**Tujuan 1**
Tulis ulang baris-baris catatan tanpa mengubah apa pun. Mulai dari baris yang memuat "This screenshot has width=800, height=600." dan berhenti di baris terakhir catatan, kedua ujungnya ikut ditulis.
___ Kutipan sumber
Friday, June 17, 2016

Menuju 100% Target Air Bersih dan Sanitasi Sehat 2019



Akses air bersih merupakan hak asasi manusia dan
salah satu pilar penting pembangunan dan kehidupan yang berkelanjutan


Ketersediaan air bersih merupakan pendorong utama terhadap semua upaya peningkatan kesejahteraan sosial termasuk diantaranya pertumbuhan ekonomi dan kelestarian lingkungan. Indonesia menduduki peringkta terburuk dalam pelayanan ketersediaan air bersih dan layak konsumsi se-Asia Tenggara  (LIPI,2012). Hingga saat ini baru sebesar 29% masyarakat Indoneisa yang dapat mengakses air bersih melalui perpipaan. Jumlah ini masih jauh dibawah target nasional tahun 2019, yaitu sebesar 60%.

Kampanye Atasi Kelangkaan Air (Sumber)

Dalam Rencana Pembangunan Jangka Menengah Nasional (RPJMN) 2015-2019, Pemerintah Indonesia menargetkan pada tahun 2019 akses air bersih dan layak dikonsumsi mencapai 100%. Namun fakta yang ada, sekitar 100 juta penduduk Indonesia masih kesulitan dalam mengakses air bersih dan mempunyai sanitasi yang kurang baik. Akses air bersih yang aman untuk masyarakat pada tahun 2015 masih sebesar 68,8%. Jumlah tersebut terdiri dari air minum perpipaan sebesar 25% dan non perpipaan sebesar 43,8%.

Seiring berakhirnya periode MDGs pada 2015 lalu, terdapat sekitar 800 juta atau 1 dari 9 penduduk dunia tidak memiliki akses terhadap air bersih. Tidak kurang dari 2,5 miliar atau 1 dari 3 penduduk bumi tidak memiliki akses terhadap fasilitas sanitasi yang layak. Berdasarkan laporan dalam  Joint Monitoring Program (JMP) Air dan Sanitasi, Indonesia memang telah berhasil meningkatkan kualitas akses terhadap air bersih. Pipanisasi (pelayanan air bersih)meningkat dari 9% (tahun 1990) menjadi 20% (tahun 2015). Perbaikan akses selain pipanisasi juga meningkat dari 60% (tahun 1990) menjadi 65% (tahun 2015).
______
___ Cuplikan data
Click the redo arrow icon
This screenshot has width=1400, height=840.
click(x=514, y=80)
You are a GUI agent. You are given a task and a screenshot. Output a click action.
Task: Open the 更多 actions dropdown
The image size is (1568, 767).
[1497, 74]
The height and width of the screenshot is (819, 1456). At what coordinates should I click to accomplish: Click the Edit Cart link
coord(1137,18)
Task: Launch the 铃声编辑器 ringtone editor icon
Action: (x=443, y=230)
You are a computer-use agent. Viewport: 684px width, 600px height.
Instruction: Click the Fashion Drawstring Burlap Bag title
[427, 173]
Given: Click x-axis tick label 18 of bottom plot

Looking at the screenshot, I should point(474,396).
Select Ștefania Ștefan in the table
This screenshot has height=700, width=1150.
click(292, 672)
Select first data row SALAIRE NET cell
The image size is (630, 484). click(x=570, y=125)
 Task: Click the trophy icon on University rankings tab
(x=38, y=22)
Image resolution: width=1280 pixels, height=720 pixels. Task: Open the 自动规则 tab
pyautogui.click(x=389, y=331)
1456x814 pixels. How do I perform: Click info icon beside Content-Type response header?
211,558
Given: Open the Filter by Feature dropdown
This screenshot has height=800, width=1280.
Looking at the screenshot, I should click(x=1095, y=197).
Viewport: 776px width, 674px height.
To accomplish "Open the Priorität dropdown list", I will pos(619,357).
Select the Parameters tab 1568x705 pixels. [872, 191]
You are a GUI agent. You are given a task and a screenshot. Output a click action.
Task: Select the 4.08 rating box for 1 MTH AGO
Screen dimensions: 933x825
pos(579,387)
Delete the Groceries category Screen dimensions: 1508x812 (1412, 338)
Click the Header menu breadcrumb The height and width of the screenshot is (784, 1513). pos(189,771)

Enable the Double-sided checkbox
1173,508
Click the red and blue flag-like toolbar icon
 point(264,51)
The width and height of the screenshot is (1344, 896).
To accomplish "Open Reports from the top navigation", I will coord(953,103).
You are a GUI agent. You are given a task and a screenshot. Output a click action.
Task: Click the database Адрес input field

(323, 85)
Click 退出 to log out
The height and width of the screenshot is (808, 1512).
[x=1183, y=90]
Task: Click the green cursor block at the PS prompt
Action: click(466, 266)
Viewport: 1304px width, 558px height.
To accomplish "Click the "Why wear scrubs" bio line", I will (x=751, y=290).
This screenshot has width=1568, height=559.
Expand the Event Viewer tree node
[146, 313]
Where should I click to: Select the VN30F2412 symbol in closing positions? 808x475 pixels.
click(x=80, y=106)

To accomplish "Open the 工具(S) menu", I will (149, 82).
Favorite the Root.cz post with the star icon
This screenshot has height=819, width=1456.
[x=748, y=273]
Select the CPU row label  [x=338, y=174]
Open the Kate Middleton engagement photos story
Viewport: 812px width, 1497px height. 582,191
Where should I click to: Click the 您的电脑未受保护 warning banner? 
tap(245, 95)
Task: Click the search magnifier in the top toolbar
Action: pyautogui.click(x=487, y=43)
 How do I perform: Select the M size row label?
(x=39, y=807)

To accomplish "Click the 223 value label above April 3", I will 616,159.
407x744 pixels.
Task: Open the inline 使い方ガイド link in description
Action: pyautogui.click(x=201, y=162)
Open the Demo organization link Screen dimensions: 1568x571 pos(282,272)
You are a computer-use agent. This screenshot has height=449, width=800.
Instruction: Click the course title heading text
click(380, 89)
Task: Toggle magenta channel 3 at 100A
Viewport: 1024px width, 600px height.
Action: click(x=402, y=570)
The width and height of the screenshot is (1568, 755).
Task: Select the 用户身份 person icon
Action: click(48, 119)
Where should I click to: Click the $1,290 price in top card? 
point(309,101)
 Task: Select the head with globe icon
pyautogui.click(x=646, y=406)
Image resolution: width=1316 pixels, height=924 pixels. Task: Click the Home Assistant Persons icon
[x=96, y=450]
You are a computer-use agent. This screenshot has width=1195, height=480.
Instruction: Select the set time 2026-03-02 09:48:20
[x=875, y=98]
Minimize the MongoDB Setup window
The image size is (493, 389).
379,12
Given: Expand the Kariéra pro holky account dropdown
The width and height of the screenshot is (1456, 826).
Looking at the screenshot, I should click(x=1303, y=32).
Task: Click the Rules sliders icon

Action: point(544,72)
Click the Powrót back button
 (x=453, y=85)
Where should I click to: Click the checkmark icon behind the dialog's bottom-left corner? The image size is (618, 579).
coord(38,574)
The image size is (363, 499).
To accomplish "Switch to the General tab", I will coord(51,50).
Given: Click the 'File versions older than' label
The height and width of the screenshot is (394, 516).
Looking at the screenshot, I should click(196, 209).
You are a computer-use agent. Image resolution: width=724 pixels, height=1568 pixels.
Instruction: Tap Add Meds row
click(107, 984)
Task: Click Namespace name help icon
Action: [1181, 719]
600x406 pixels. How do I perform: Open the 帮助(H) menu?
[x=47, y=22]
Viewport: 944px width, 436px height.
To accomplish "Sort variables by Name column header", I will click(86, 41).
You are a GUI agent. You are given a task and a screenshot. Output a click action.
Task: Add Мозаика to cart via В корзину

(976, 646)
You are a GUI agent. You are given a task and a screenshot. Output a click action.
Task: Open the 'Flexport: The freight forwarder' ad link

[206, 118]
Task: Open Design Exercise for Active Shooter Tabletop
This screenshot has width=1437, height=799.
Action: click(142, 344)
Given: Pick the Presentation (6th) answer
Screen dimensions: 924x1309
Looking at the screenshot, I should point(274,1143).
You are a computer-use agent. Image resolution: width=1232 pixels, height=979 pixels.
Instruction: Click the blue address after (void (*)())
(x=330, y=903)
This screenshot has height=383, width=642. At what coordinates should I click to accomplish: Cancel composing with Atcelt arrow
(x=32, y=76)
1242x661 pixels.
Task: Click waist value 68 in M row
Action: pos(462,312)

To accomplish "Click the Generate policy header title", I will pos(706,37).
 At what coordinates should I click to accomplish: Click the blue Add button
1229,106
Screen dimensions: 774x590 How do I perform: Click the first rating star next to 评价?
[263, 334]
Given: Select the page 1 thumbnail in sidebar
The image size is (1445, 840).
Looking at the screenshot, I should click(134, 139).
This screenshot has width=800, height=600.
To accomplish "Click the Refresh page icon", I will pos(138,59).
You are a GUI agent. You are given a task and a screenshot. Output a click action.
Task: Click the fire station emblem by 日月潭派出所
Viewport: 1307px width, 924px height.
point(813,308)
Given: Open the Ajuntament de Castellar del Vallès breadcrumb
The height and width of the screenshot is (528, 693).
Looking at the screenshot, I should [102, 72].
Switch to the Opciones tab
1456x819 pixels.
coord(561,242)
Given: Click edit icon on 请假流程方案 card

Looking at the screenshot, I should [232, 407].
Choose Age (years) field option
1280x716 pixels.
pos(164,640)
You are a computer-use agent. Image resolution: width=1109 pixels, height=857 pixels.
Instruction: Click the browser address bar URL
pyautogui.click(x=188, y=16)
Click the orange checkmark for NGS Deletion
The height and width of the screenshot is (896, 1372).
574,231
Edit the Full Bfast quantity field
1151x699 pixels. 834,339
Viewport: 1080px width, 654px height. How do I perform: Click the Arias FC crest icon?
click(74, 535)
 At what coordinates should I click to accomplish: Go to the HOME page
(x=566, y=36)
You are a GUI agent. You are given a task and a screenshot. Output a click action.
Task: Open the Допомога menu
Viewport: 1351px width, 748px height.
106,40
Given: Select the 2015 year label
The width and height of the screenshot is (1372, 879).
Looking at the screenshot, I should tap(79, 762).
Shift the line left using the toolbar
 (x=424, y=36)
______
**Tujuan 2**
Jawab pertanyaan berikut berdasarkan tulisan tentang air bersih dan sanitasi:
(a) Berapa persen masyarakat Indonesia yang sampai saat ini bisa mendapat air bersih lewat perpipaan?
(b) Pada tahun 2015, berapa besar akses air bersih yang aman untuk masyarakat, dan terdiri dari apa saja?
(c) Menurut laporan Joint Monitoring Program (JMP), pipanisasi naik dari berapa persen menjadi berapa persen, dan pada tahun berapa?

**Jawaban tertulis 1**
This screenshot has width=800, height=600.
To accomplish "Click the Refresh page icon", I will pos(138,59).
You are a GUI agent. You are given a task and a screenshot. Output a click action.
Task: Click the fire station emblem by 日月潭派出所
Viewport: 1307px width, 924px height.
point(813,308)
Given: Open the Ajuntament de Castellar del Vallès breadcrumb
The height and width of the screenshot is (528, 693).
Looking at the screenshot, I should [102, 72].
Switch to the Opciones tab
1456x819 pixels.
coord(561,242)
Given: Click edit icon on 请假流程方案 card

Looking at the screenshot, I should [232, 407].
Choose Age (years) field option
1280x716 pixels.
pos(164,640)
You are a computer-use agent. Image resolution: width=1109 pixels, height=857 pixels.
Instruction: Click the browser address bar URL
pyautogui.click(x=188, y=16)
Click the orange checkmark for NGS Deletion
The height and width of the screenshot is (896, 1372).
574,231
Edit the Full Bfast quantity field
1151x699 pixels. 834,339
Viewport: 1080px width, 654px height. How do I perform: Click the Arias FC crest icon?
click(74, 535)
 At what coordinates should I click to accomplish: Go to the HOME page
(x=566, y=36)
You are a GUI agent. You are given a task and a screenshot. Output a click action.
Task: Open the Допомога menu
Viewport: 1351px width, 748px height.
106,40
Given: Select the 2015 year label
The width and height of the screenshot is (1372, 879).
Looking at the screenshot, I should tap(79, 762).
Shift the line left using the toolbar
 (x=424, y=36)

**Jawaban tertulis 2**
(a) Sebesar 29%.
(b) Sebesar 68,8%, yang terdiri dari air minum perpipaan sebesar 25% dan non perpipaan sebesar 43,8%.
(c) Dari 9% pada tahun 1990 menjadi 20% pada tahun 2015.